(Excerpt provided)
Andrew BUSBY, Appellant,
v.
STATE of Florida, Appellee.

No. 4D98-2784.

District Court of Appeal of Florida, Fourth District.

February 16, 2000.

*261 Richard L. Jorandby, Public Defender, and Joseph R. Chloupek, Assistant Public Defender, West Palm Beach, for appellant.

Robert A. Butterworth, Attorney General, Tallahassee, and Leslie T. Campbell, Assistant Attorney General, West Palm Beach, for appellee.

GROSS, J.

Andrew Busby appeals his convictions for felony causing bodily injury, attempted second degree murder with a deadly weapon, armed burglary of a structure, robbery with a deadly weapon, dealing in stolen property, and grand theft of a motor vehicle.

The convictions arose out of an incident that occurred on December 13, 1996, at the business premises of Ranger Communication of America ("Ranger"). Ranger's business involved the construction and repair of communications towers. Kimberly Towers was the secretary/office manager for Ranger. That day, she arrived at work between 8:15 and 8:30 a.m. Between the building housing Ranger's office and a warehouse was a fenced-in lot. Ranger used the lot as a storage yard. Only Ranger employees were allowed to park there. Towers parked in the lot on December 13 and walked outside the fence to the front door of the office. She opened the door and turned off the alarm. She turned on the coffee pot, computers, and fax machine and opened up the blinds.
(End Excerpt provided)
(Given data)
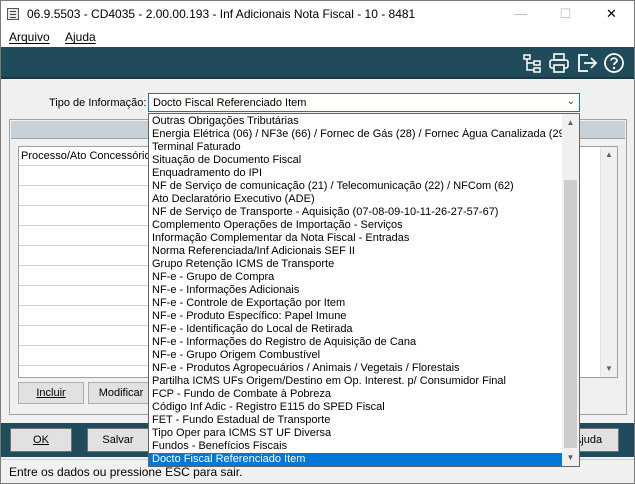 The image size is (635, 484). What do you see at coordinates (356, 290) in the screenshot?
I see `dropdown-option: NF-e - Informações Adicionais` at bounding box center [356, 290].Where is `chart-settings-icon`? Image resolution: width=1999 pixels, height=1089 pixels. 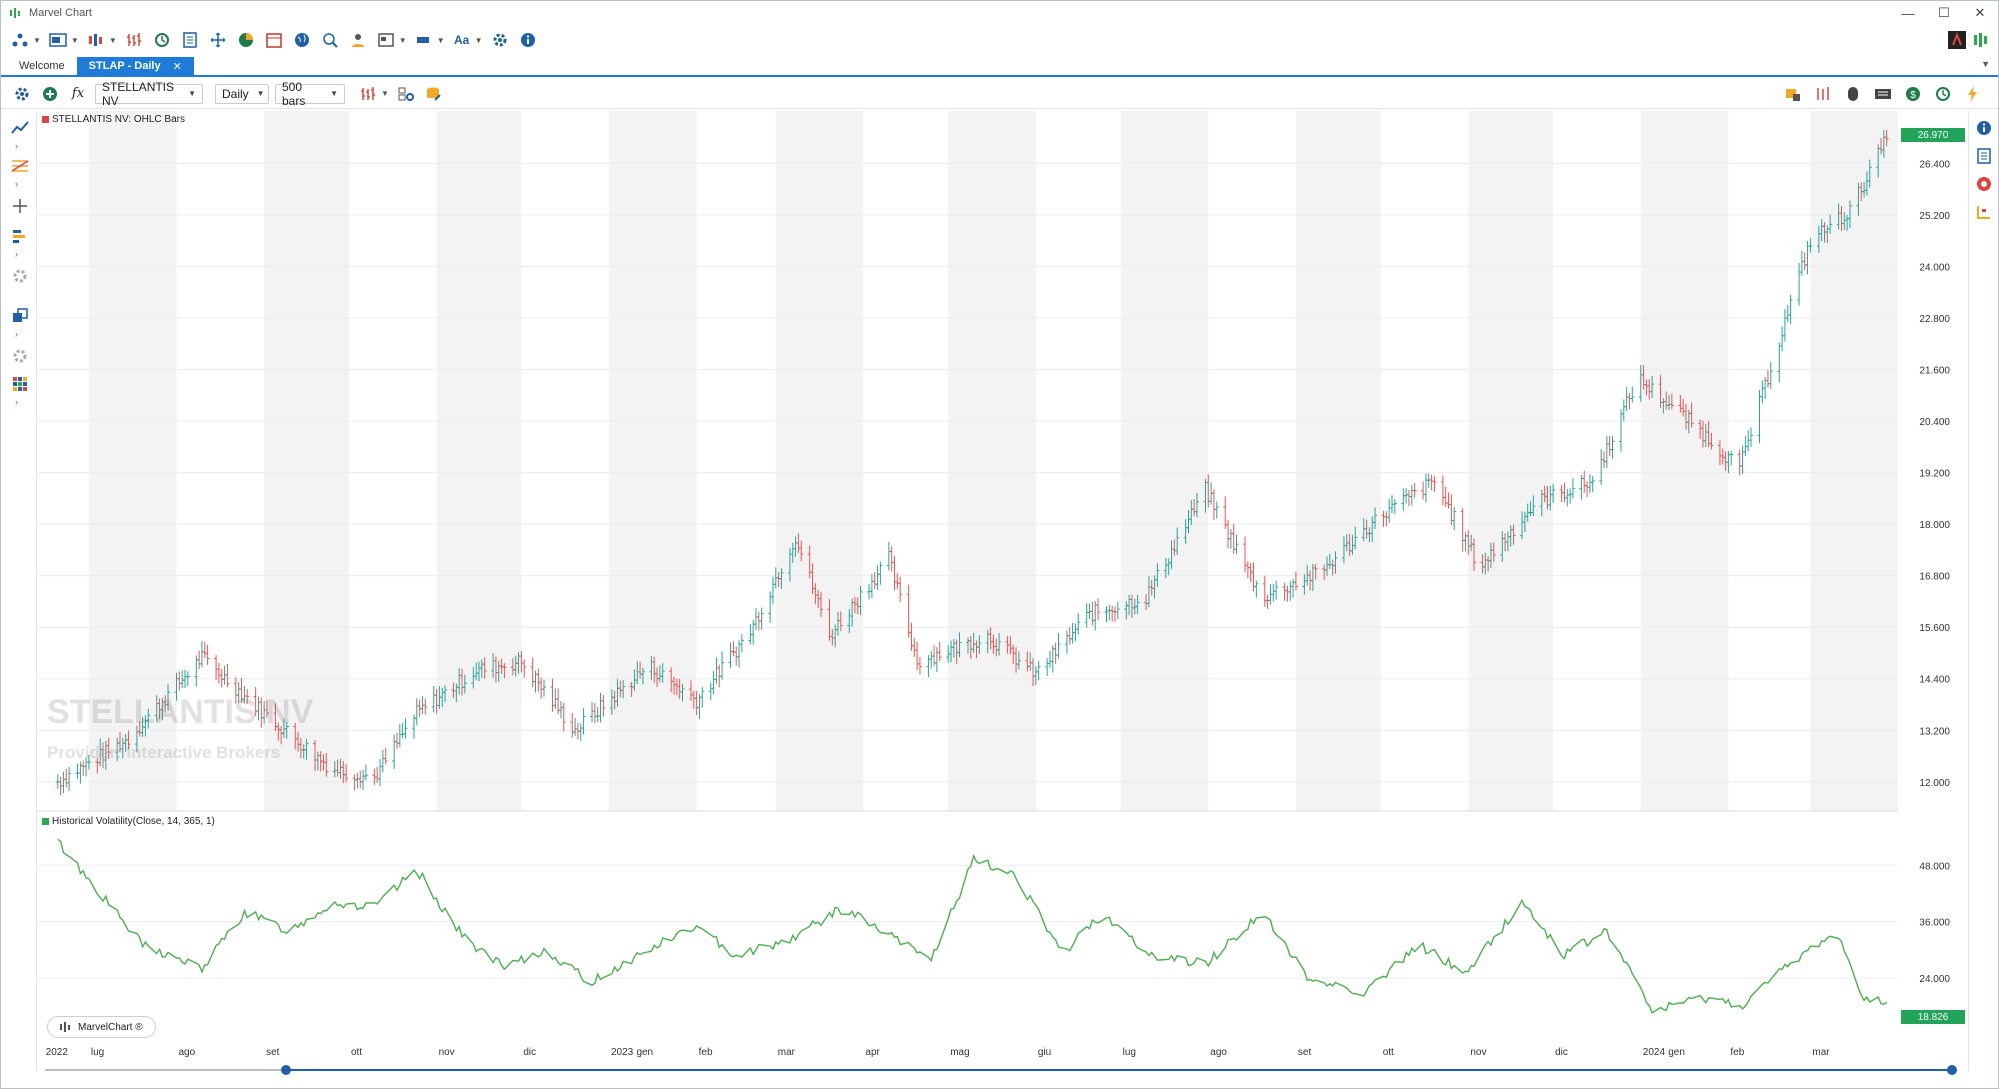
chart-settings-icon is located at coordinates (22, 94).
(End Given data)
■ **Questions on the material**:
- 1) According to the court opinion, what position did Kimberly Towers hold at Ranger?
- 2) Translate this sentence from the court opinion into Spanish: "Ranger's business involved the construction and repair of communications towers."
- 3) Reproduce the passage of the court opinion that begins at the words "No. 4D98-2784." and stops after "Beach, for appellee.".

■ **Answers to the exercise**:
- 1) She was the secretary/office manager.

- 2) El negocio de Ranger consistía en la construcción y reparación de torres de comunicaciones.

- 3)
No. 4D98-2784.

District Court of Appeal of Florida, Fourth District.

February 16, 2000.

*261 Richard L. Jorandby, Public Defender, and Joseph R. Chloupek, Assistant Public Defender, West Palm Beach, for appellant.

Robert A. Butterworth, Attorney General, Tallahassee, and Leslie T. Campbell, Assistant Attorney General, West Palm Beach, for appellee.